# Can $f(x)$ defined on an open interval have limits at the endpoints? Can $f(z)$ defined on an open disk have limits at the boundaries?

• For suppose $$f$$ a function from $$(0,1)$$ onto $$(0,1)$$ defined by $$f(x)=x$$, then is the limit of $$f$$ exist as $$x$$ tends to $$0$$ or $$1$$, I know there only one side limit is finitely defined, but from the other side, it is not defined. Now my question is that is the limit exist still (as vacuously)?

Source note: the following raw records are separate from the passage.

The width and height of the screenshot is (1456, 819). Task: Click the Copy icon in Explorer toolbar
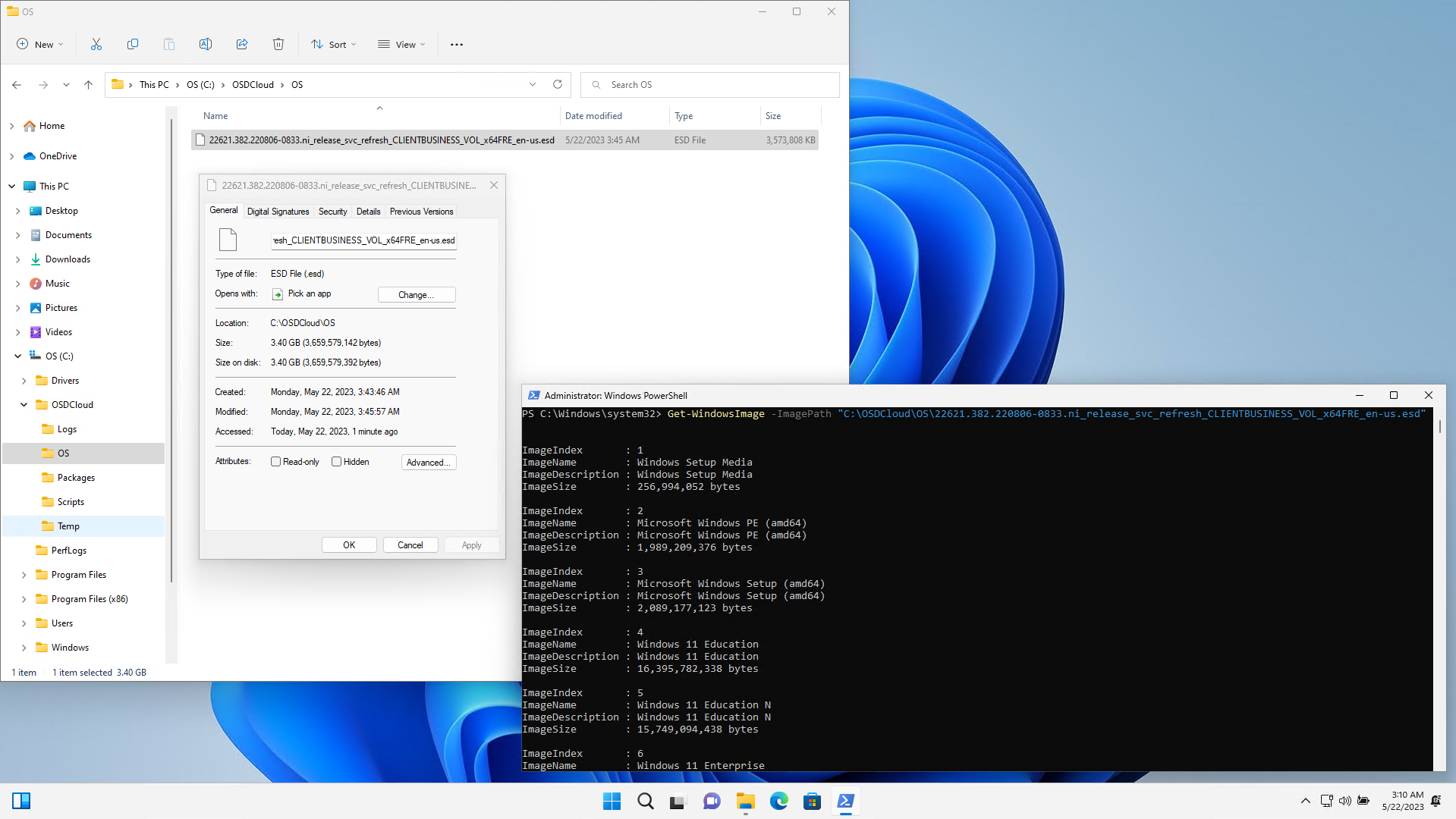click(x=133, y=44)
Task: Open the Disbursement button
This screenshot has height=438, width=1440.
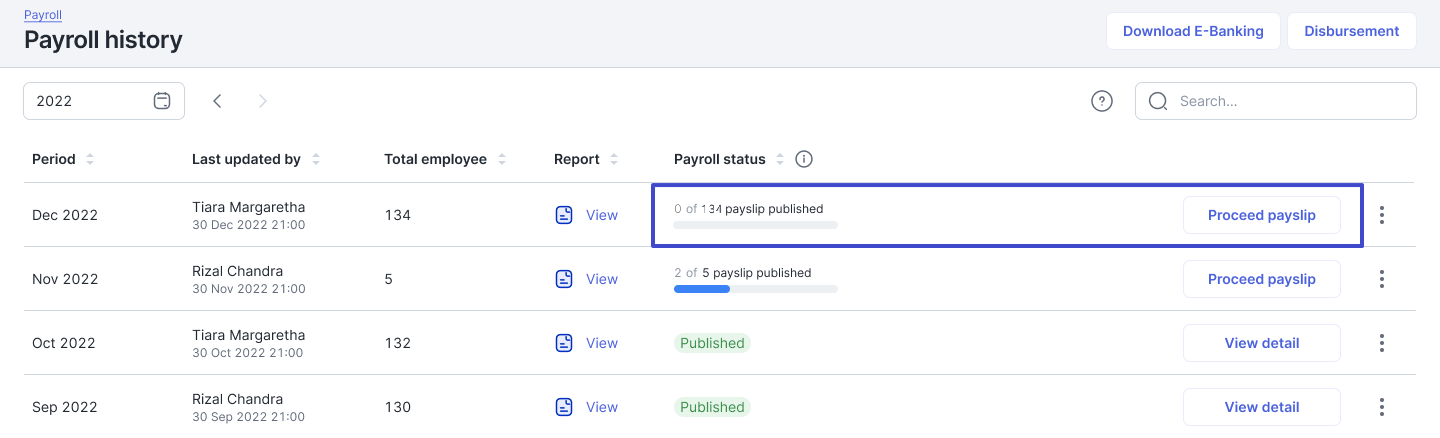Action: (x=1351, y=31)

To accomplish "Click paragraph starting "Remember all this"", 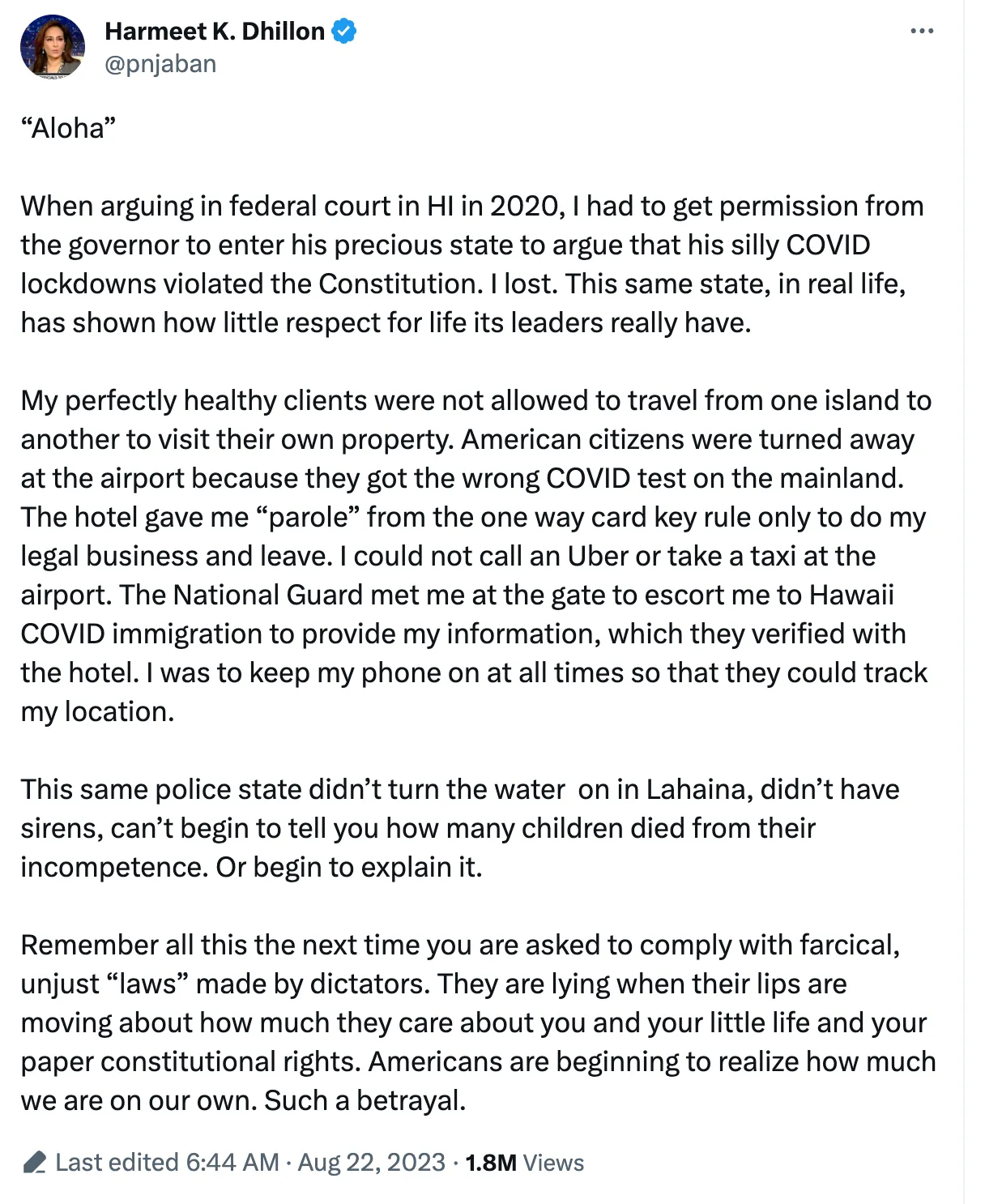I will coord(478,1023).
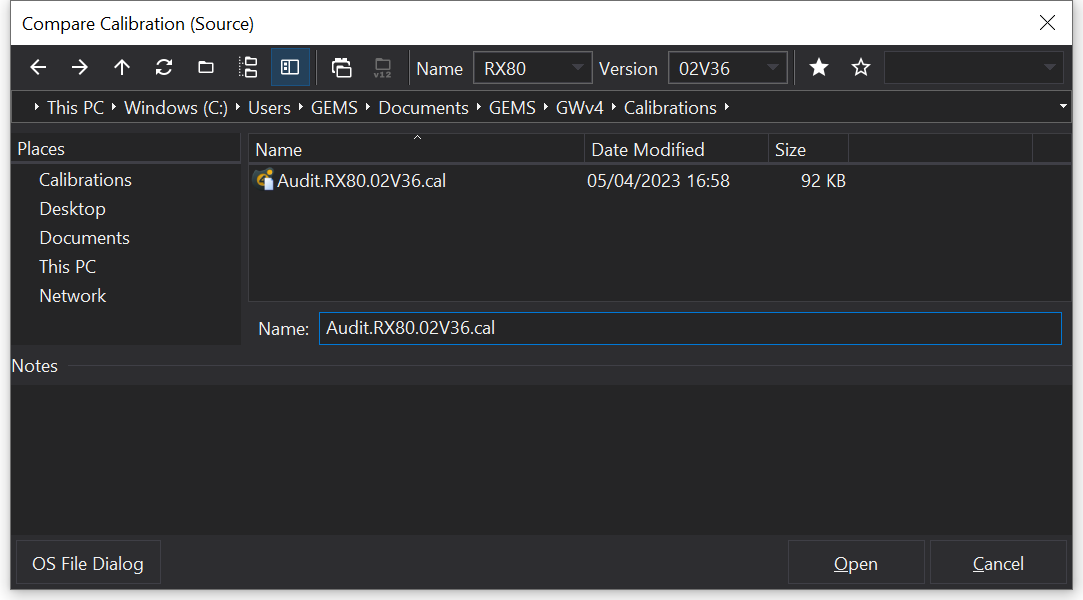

• Also for a linear complex function $$f$$ defined on a region $$\{ z : |z|<1\}$$, does $$f$$ have limit value at the boundary points? Since, we can't reach the boundary points from all the directions, as it is not defined! Now what about the existence of limit, is it vacuously exist from all the othe directions(not defined in domain!).

And my last question is little different from above.

• For suppose limit of function have existed at all points of its domain. Then is it possible to find such function that have limit value as limit point of codomain or outside of codomain?
Please anyone help , any kind of help would be appreciated!
• For first two questions , yes it is vacuously true . It can be also seen from the sequntial definition of limit. For the last question continuous function servers the purpose isn't it? Jul 9, 2020 at 5:50
• What about the last question? Jul 9, 2020 at 6:28
• Didn't got what exactly you are asking . Jul 9, 2020 at 6:43
• About last question what have I asked in last paragraph! Jul 9, 2020 at 6:46
• I think continuous map will work . Can please specify the last paragraph a bit ? Jul 9, 2020 at 6:52

I think your question is related to an extension of a continuous function to limit points of its domain. This problem is investigated, for different topological spaces, see the references. A general problem is the following. Given a continuous function $$f$$ from a subspace $$D$$ of a topological space $$X$$ to a topological space $$Y$$, whether $$f$$ can be extended to a continuous function from $$X$$ to $$Y$$.

From now we shall consider a particular interesting case when $$D$$ is dense in $$X$$. In this case each point of $$X\setminus D$$ is a limit point of $$X$$. If $$Y$$ is Hausdorff, then is well-known (see, for instance [Eng, Theorem 1.5.4]) and easy to show that if an extension $$\bar f$$ of $$f$$ exists then it is unique. It follows that $$f’(X)\subset f(X)$$ for any extension $$f’$$ of $$f$$ iff $$\bar f(X)\subset f(X)$$ for some extension $$\bar f$$ of $$f$$.

A characterization of extendable maps $$f$$ is provided in lemmas in this my answer. They follows that when both spaces $$X$$ and $$Y$$ are metric (for instance, when they are subspaces of the real line or the plane), $$f$$ can be extended from $$D$$ to $$X$$ is iff for each sequence $$\{x_n\}$$ of points of the set $$D$$ convergent in $$X$$, a sequence $$\{f(x_n)\}$$ is also convergent in $$Y$$. If $$Y$$ is a complete metric space then the latter condition is equivalent to $$\{f(x_n)\}$$ is a Cauchy sequence. In particular, if $$f$$ is uniformly continuous then it is extendable. The completeness of $$Y$$ is essential here. Indeed, if $$X=[0,1]$$ and $$D=Y=(0,1)$$ then although the identity function $$f$$ from $$D$$ to $$Y$$ keeps Cauchy sequences but it cannot be extended to $$X$$.

An other important case takes place when $$D$$ is Tychonoff, $$Y=[0,1]$$ and each continuous map from $$D$$ to $$Y$$ can be extended to $$X$$. Then $$X$$ is equivalent to a Stone-Čech compactification of $$D$$, see [Eng, Corollary 3.6.3]. This follows that each continuous map from $$D$$ to any compact space $$Y$$ can be extended to $$X$$.

References

[Ano] Anonymous et al., An extension of a continuous function onto the closure.

[Eng] Ryszard Engelking, General Topology, 2nd ed., Heldermann, Berlin, 1989.